Skip to content

WoolenWang/mac-computer-use

 
 

Repository files navigation

mac-use

A macOS MCP clone of Codex @Computer Use, built to make the same tool interfaces and desktop-control capabilities available to other coding agents.

This project reproduces the Codex Computer Use tool surface with a Node MCP server and a native Swift helper so any MCP client that supports local stdio servers can use a similar interface on macOS.

mac-computer-use screenshot

Requirements

  • macOS
  • Node.js 20+ recommended
  • Xcode Command Line Tools with swift
  • a host app with:
    • Accessibility permission
    • Screen Recording permission

For most source installs, the host app is whichever app launches the MCP server, for example:

  • Terminal
  • iTerm
  • Warp
  • Codex
  • Cursor

Install

From npm:

npm install -g mac-use

From the repo root for development:

npm install
npm run build
npm run check
npm test

Permissions Setup

Grant permissions to the app that will launch the MCP server.

Examples:

  • if you run it from Terminal, enable Terminal
  • if you run it from Codex, enable Codex
  • if you run it from Cursor, enable Cursor

macOS settings to enable:

  1. System Settings > Privacy & Security > Accessibility
  2. System Settings > Privacy & Security > Screen Recording or Screen & System Audio Recording

After changing permissions, fully restart the host app.

Run

Recommended source-development path:

npm run start

Installed package path:

mac-use

Alternative CLI backend:

npm run start:cli

The native-helper backend is the default path.
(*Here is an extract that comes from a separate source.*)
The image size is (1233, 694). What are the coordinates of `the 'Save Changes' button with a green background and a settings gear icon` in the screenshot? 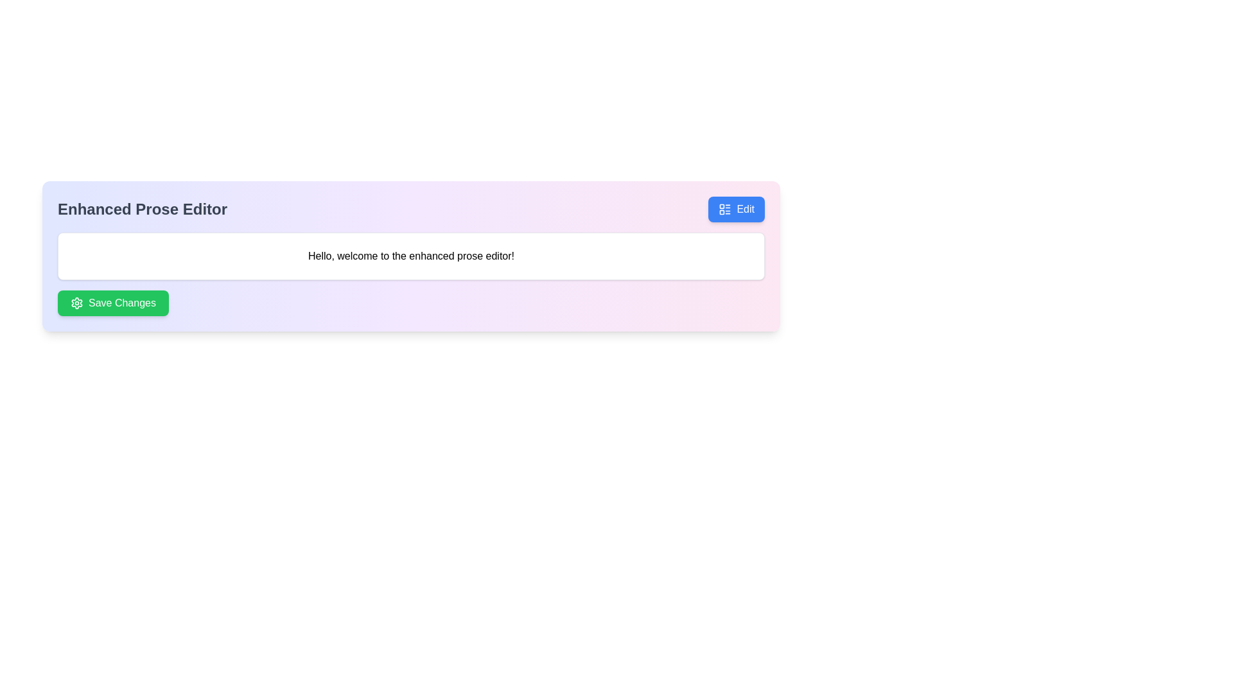 It's located at (113, 302).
The CLI backend exists mainly for comparison and fallback.

Smoke test:

npm run smoke

Optional app override:

npm run smoke -- TextEdit

MCP Client Config

Use the packaged launcher:

{
  "mcpServers": {
    "computer-use": {
      "command": "mac-use"
    }
  }
}

If you are running from a local checkout instead of a global install:

{
  "mcpServers": {
    "computer-use": {
      "command": "node",
      "args": ["/absolute/path/to/mac-computer-use/bin/mac-use.js"]
    }
  }
}

What It Does

The server exposes the same high-level tool set we observed from Codex Computer Use:

  • list_apps
  • get_app_state
  • click
  • drag
  • type_text
  • press_key
  • set_value
  • scroll
  • perform_secondary_action

Under the hood:

  • the MCP server is a Node stdio process
  • the native behavior lives in helper/ComputerUseNativeHelper.swift
  • the Swift helper is compiled into ~/Library/Caches/mac-use at runtime, or into MAC_USE_CACHE_DIR when that environment variable is set
  • the helper handles accessibility inspection/actions, pointer/keyboard events, screenshots, and the visible second cursor overlay

Tool Summary

list_apps

Returns a user-facing inventory of running apps plus recent non-running apps when metadata is available.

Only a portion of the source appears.